Lyle sits directly outside of a consultation room as Tom, Weaver, Lourdes, Ben, and a rebel skitter discuss the next moves. There are numerous reaction shots, more than would be necessary if Lyle is simply watching as Pope ordered him to. One shot of him sitting outside would have been enough to establish this, but there are numerous views of him listening and following with his eyes. To me, there could be more at work here than just information for the Beserkers.
If my theory is right, Lyle has gained the trust of Pope and is privy to many battle secrets and moves. And Pope’s jealousy and envy of the Mason family status could be blinding him to an enemy inside his own “family”, the Beserkers. Pope has already lost Tector to Weaver and the 2nd Mass and he lost Crazy Lee, which he seems to blame on Tom. Could his emotions be making him miss the mole as he stands beside him?

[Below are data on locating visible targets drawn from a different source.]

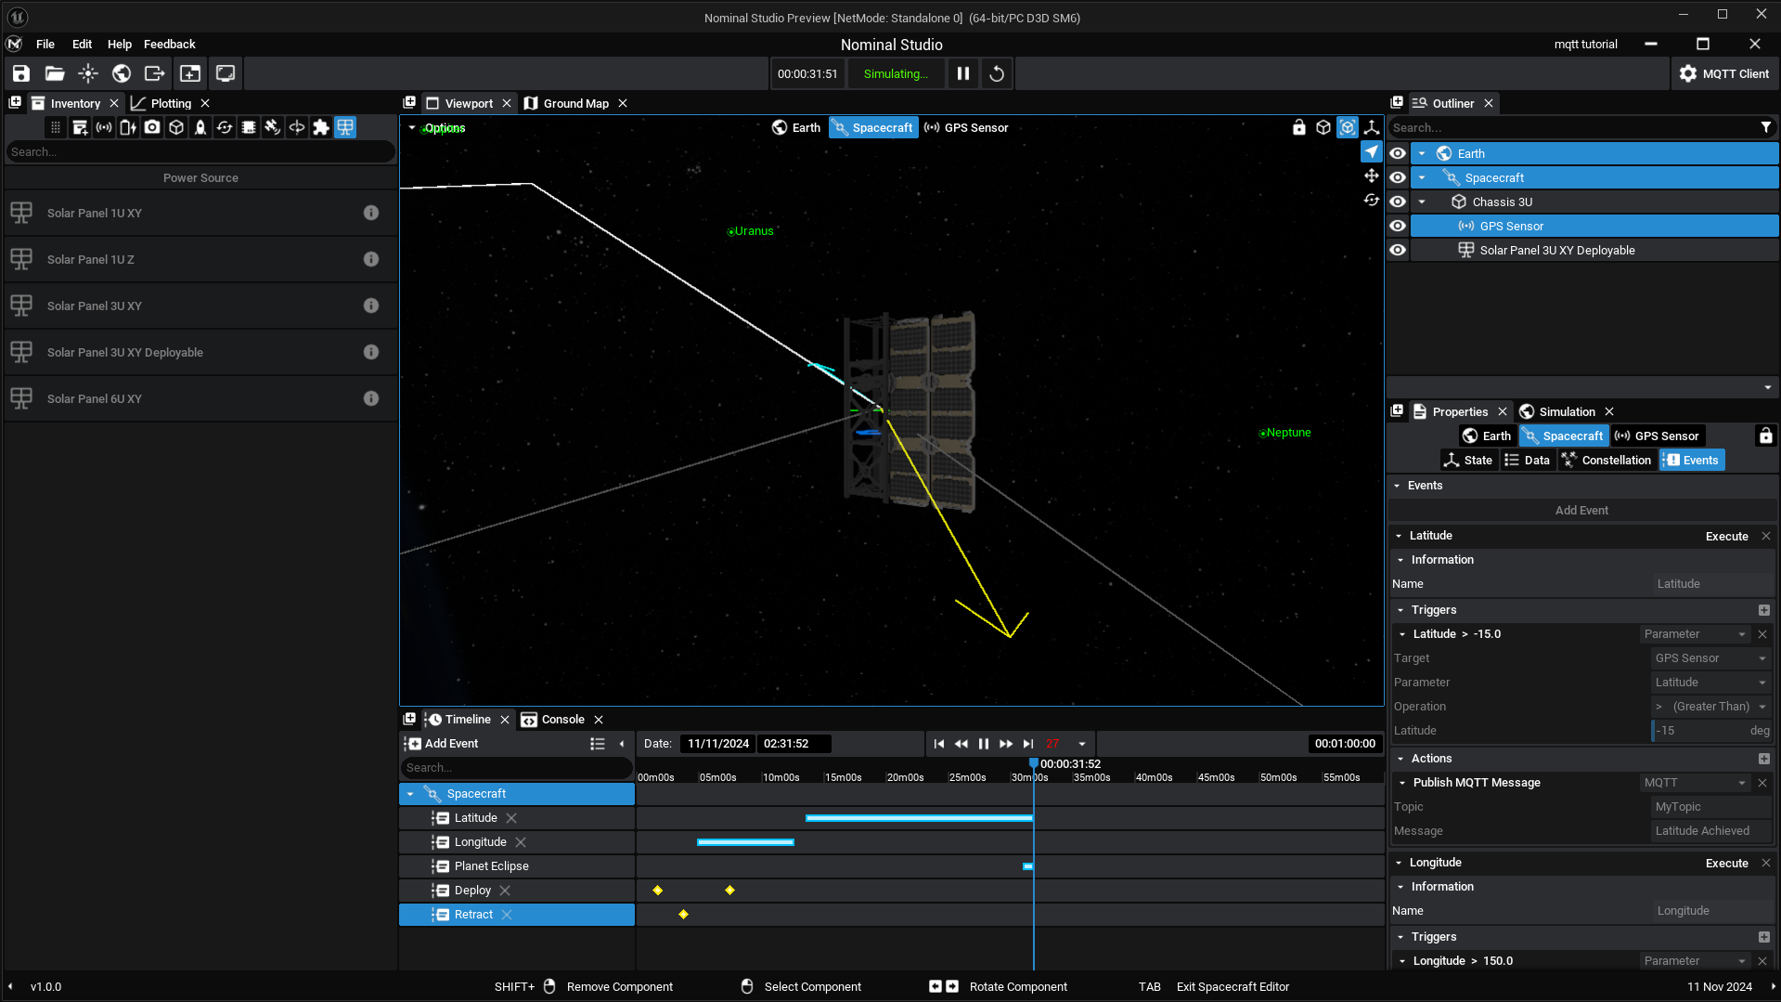The image size is (1781, 1002).
Task: Click Add Event button in Events panel
Action: pos(1581,511)
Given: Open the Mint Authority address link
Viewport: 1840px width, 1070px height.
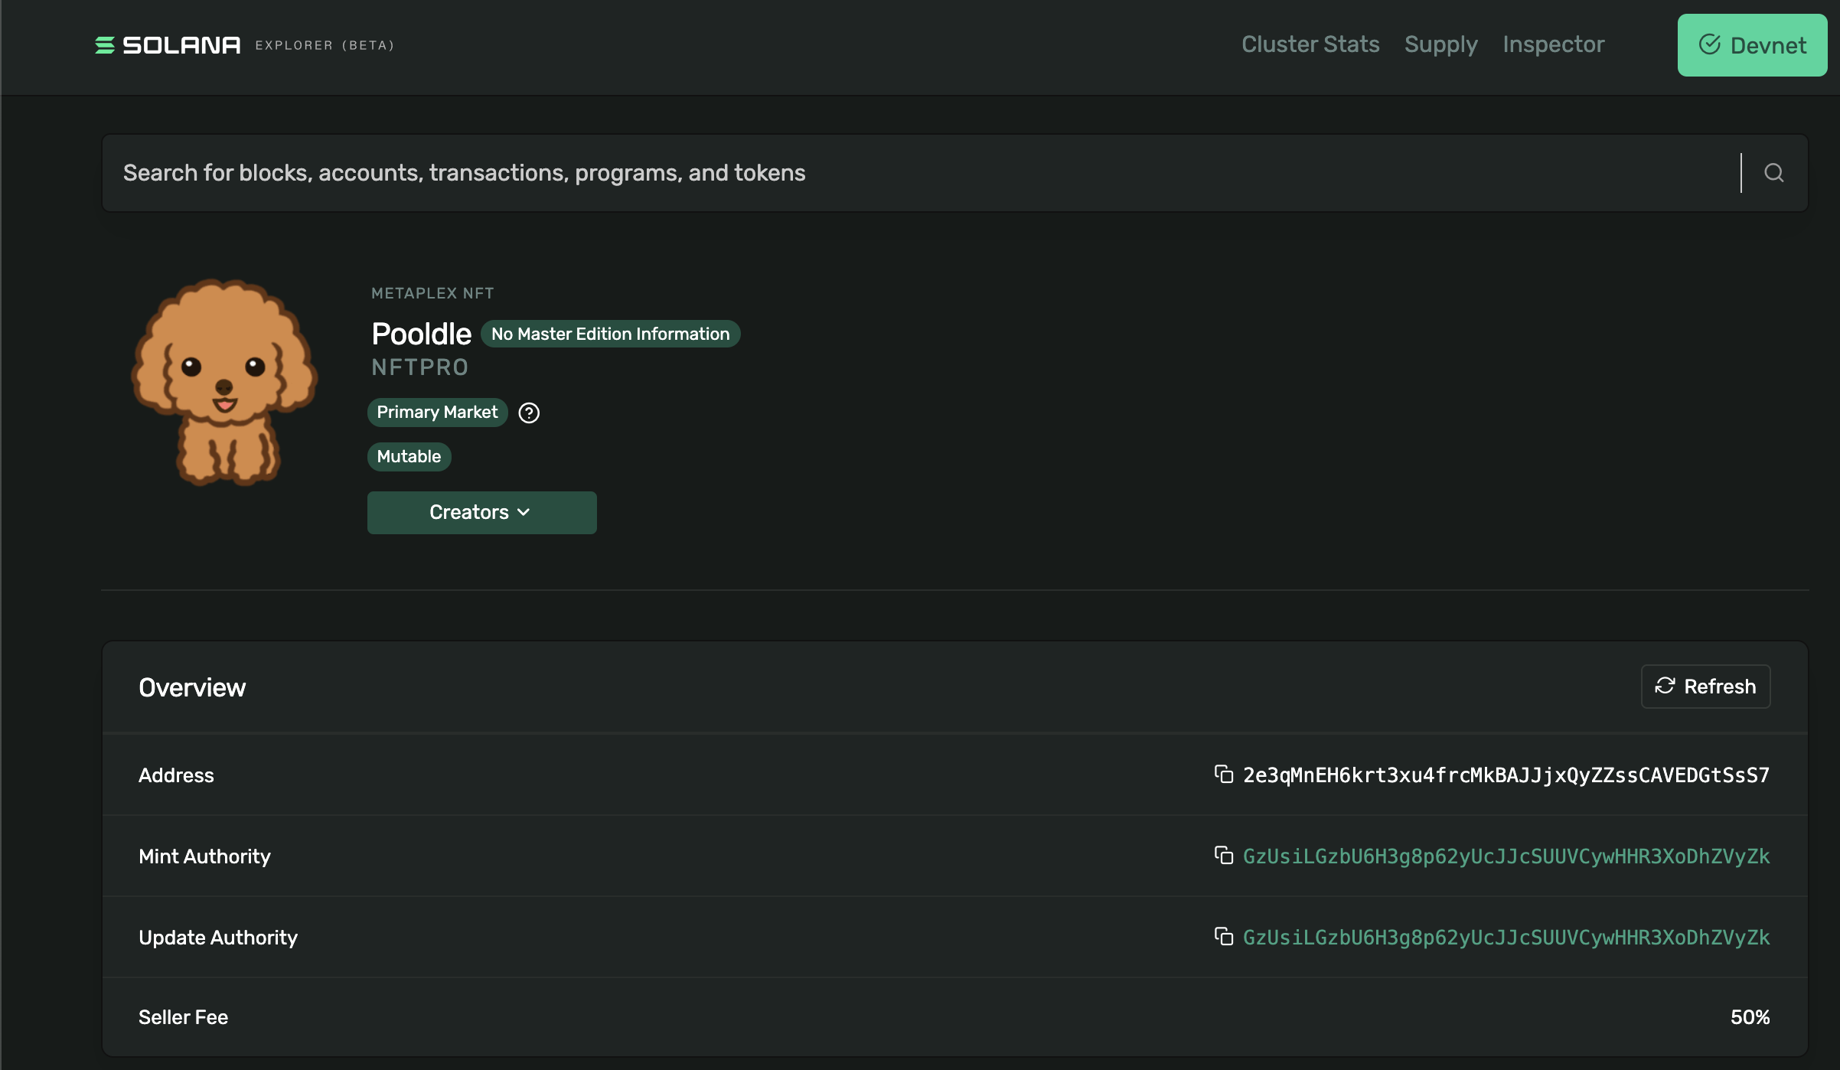Looking at the screenshot, I should coord(1506,856).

In the end, a great psychological story, with some amped up questions about how intense this battle between father and whoever is controlling his son could get (very intense). With the Masons off to find Anne and Alexis, we are left with what happens in Charleston with the other players while Tom is away. We still have Kadar’s discovery, Pope having to deal with a new power structure in Marina, and Weaver having to keep the 2nd Mass in fighting shape.
Essentially, we have the setting for a great winding down of the third season of Falling Skies.